Le monsieur ronflait. J'étais soulagée parce que, pendant deux secondes j’ai vraiment cru qu’il était mort et, par ce fait même, devoir m’avouer vaincue par l’existence invisible de ma malédiction. Il faut être crissement maudite pour vouloir aider quelqu’un et, finalement, être pognée pour le faire enterrer, avouez. Je me mets à le secouer un peu, t’sais, histoire de ne pas l’effrayer ou le faire fâcher. Je dois admettre que je n'ai pas toujours eu de bonnes expériences en ce qui concerne le réveil d’itinérant. La dernière fois que je l'ai fait, l’individu en question m’a lancé le Big Mac que j’avais pris la peine de lui commander en me criant de me l’enfoncer où je pense. Ça aussi c’était chien. Ou il y a la fois où j’ai partagé ma bouffe avec un squeegee qui me tendait sa main pour de la monnaie. Je suis repartie chez moi avec un May West étendu dans ma vitre. Bon, j'avoue que je n'aurais pas dû prendre une bouchée dedans avant de lui donner, mais c'est la geste qui compte, non? Mais avec cet itinérant-là, je ne sais pas pourquoi, mais je sentais qu’il fallait que je l’amène chez nous. Donc j’ai continué à le brasser jusqu’à ce qu’il se réveille de son coma et je lui ai offert une place où dormir en attendant la belle température. Il s’appelait Jimmy.

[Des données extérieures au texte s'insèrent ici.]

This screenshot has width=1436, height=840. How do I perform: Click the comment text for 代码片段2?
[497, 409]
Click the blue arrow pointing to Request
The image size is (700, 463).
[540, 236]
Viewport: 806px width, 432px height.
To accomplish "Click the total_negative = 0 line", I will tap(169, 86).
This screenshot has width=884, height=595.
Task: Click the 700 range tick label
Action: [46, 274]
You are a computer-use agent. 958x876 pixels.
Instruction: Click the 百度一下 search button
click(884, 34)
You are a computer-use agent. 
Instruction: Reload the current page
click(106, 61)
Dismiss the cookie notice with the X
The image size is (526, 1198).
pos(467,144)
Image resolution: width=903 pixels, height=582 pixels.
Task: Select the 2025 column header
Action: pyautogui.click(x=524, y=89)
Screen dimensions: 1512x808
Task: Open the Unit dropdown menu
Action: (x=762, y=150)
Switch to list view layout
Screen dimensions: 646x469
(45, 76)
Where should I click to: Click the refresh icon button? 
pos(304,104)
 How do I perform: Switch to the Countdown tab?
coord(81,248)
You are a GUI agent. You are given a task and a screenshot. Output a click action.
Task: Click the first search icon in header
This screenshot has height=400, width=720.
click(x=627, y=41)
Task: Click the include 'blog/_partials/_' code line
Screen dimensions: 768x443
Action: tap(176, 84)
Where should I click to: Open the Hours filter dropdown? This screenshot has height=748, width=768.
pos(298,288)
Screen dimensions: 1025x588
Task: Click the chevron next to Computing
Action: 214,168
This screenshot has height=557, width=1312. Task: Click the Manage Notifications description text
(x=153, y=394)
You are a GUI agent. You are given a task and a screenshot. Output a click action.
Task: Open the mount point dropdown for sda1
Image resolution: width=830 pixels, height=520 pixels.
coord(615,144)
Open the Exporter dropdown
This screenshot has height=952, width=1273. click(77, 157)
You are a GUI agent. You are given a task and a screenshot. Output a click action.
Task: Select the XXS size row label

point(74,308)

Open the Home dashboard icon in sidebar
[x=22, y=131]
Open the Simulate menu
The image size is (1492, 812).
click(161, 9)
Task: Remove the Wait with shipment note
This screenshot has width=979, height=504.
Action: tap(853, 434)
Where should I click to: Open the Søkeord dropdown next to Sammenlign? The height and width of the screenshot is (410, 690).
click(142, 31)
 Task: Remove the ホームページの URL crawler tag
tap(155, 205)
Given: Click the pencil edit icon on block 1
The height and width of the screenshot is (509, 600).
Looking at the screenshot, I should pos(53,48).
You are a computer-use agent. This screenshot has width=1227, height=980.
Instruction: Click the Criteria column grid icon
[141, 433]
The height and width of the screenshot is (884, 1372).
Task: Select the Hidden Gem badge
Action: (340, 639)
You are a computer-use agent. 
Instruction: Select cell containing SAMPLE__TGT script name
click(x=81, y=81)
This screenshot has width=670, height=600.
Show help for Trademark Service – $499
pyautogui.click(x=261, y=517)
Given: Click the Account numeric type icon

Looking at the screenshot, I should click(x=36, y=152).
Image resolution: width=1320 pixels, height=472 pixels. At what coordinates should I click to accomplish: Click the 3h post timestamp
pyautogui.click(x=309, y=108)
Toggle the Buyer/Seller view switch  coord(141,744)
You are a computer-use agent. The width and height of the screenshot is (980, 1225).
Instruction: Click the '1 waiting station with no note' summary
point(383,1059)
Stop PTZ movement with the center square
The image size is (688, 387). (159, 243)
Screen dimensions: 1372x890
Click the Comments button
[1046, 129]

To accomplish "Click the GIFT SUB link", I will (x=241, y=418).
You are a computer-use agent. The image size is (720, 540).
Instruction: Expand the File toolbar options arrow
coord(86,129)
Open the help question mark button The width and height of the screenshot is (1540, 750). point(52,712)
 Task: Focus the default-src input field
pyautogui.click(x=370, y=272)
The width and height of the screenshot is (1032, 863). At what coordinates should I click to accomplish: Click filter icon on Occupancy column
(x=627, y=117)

J’ai dit à Jimmy qu’il pouvait prendre sa douche et qu’on lui laverait les vêtements dans ses sacs pis qu’on lui donnerait un peu de bouffe. Il était vraiment content. En plus, il était super sympathique pis le T-Shirt de Shania Twain que je lui avais prêté en attendant que son linge soit sec le rendait encore plus cool. Jimmy a englouti trois toasts au beurre d’arachide, une demi-brique de fromage, un sac de raisins, une grosse bière, deux rangées de biscuits et une salade (je l’ai un peu forcé pour la salade je l’avoue, mais je voulais qu'il mange des vitamines. Ok, je sais, je gosse). Ensuite je l’ai laissé choisir le poste de télé pis on a regardé l’émission Say yes to the dress en rafale. On a bitché ensemble des madames qui s'achetaient des robes trop décolletées à 5000 piasses, c’était magique. Sauf pour l’odeur de ses pieds qui me laissait de marbre, mais c’était cool quand même. En plus, il m’a dit plein de trucs de pro pour survivre de façon wild dehors.

say yes to the dress, wedding, GIFSource : tumblr.com

Parce que, pour Jimmy, être itinérant, c’est son choix. Pour de vrai. Il nous a expliqué que lui, étant enfant, il n'aimait pas ça être dans une maison, à l’intérieur. Il était toujours rendu dehors, dans un arbre, dans la forêt, à explorer, en profiter. Il voulait rien savoir d’avoir une vie déjà tracée d’avance, une vie qui, pour lui, semblerait beaucoup plus difficile qu'endurer les punaises de lit de l’accueil Bonneau ou les longues marches hivernales sans fin, le manteau bourré de papier journal pour être sûr de pas mourir congelé. Jimmy a dormi 14 heures d’affilée. Il s’est réveillé, nous a dit merci, a repris ses vieux vêtements qui sentaient à présent le Tide, et il est reparti dans la nature, dans un monde sauvage que, lui, considère comme sa maison. Pis moi, des fois, je m’ennuie de lui, je me demande ce qu’il fait et où il doit être en ce moment...Juger les robes laides de mariage de Say yes to the dress, c’est plus pareil sans lui.